Here's the short answer. I'm all but broke at Full Tilt. I have no useable amount of cash (like .92 or something), and I have like 300-some Full Tilt points that I will probably try and parlay into something at some point, but I mean come on...how likely is it that I'll do anything with them? So, simply because I would like to play at Full Tilt and be earning rakeback if I can, I have a deal with my brother-in-law to transfer me the difference between what I have and a $2.25 SNG out of his measly bankroll, and in exchange, I'll send him enough on PokerStars, where *he* doesn't have any money, for a $1.20 SNG or two. But he plays about once a month, so who knows when this little deal will actually come to fruition. At any rate, I'm not horribly optimistic about success at Full Tilt anytime soon, because as you know I haven't been able to do one thing right at that site since May.

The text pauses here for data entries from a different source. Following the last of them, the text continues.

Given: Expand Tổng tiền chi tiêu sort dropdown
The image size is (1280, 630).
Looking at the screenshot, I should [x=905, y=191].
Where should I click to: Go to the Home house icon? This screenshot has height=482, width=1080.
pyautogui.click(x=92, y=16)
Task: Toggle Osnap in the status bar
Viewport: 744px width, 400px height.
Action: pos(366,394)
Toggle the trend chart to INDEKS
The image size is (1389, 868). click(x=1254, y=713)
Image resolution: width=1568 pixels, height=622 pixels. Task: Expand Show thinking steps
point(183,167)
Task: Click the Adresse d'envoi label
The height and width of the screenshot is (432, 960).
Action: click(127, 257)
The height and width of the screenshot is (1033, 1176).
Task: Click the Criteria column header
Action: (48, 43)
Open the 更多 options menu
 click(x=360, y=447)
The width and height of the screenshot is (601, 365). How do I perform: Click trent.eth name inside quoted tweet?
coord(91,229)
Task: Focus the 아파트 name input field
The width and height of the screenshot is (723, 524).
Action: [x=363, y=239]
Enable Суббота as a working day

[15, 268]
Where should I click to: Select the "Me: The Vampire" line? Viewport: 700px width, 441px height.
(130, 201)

As far as PokerStars, I love playing at PokerStars on my Mac, and that is where I'm doing my playing these days. Turns out I love the site. I always liked Full Tilt because it was more visually appealing to me from the interface to the logo to the gear worn on TV, and all the big name pros they had in their stable. So from a marketing standpoint, they had me hook, line, and sinker. Damn you, marketing gurus!! Turns out PokerStars seems to be more focused on game quality and is much more of a poker player's poker site. Their SNG structure absolutely thumps that of Full Tilt (and of course you know I'd like to think SNGs are where I'm known to be cutting my teeth), and even the .01/.02 NL cash games seem to play astoundingly straight up, and doesn't consist of 7 all-ins every hand like you'd expect. Turns out the game choice, structure, and opponent quality at PokerStars suit me way better. Lets just not think about how if I were *really* a good player I'd be able to adjust my strategy to win at Full Tilt. We'll save that for when I have a bankroll with some wiggle room in it.

At any rate, about the only thing I think Full Tilt has on PokerStars is their top notch tourney satelliting setup. In the little research I'm done, Stars only seems to have satellites to the Sunday Million and their other big tournaments, whereas Full Tilt has a killer thing going with basing a lot of what they do around the ability to earn and use the $26 and $75 token to do almost anything you could ever want. Of course, the ideal setup would be to have money on both, but I'll worry about crossing that bridge when...well...when I have the materials to build it.

So, for now I am playing on my $3.50 in freeroll winnings at PokerStars and working on my own little Chris Ferguson challenge, and I'll just say this...I have more than $3.50, and less than Chris Ferguson. And I feel like I'm playing really, really well.

Now there goes the little gremlin off to report me to the PokerStars RNG. *sigh*

So thank you to those of you that have checked in on me to make sure I was still alive. I am. I'm still playing, I'm still working hard, and I'm still enjoying the turn of every card. Its just that whether I'm winning or losing, I'm currently not posting. I'll do my best to keep checking in, but until I feel like I can't pop open PokerStars and lose my bankroll in a day or less, expect my posting to be sparse. Because I'm just that looney.

Best of luck to all of you, and thanks again for your thoughts and patronage!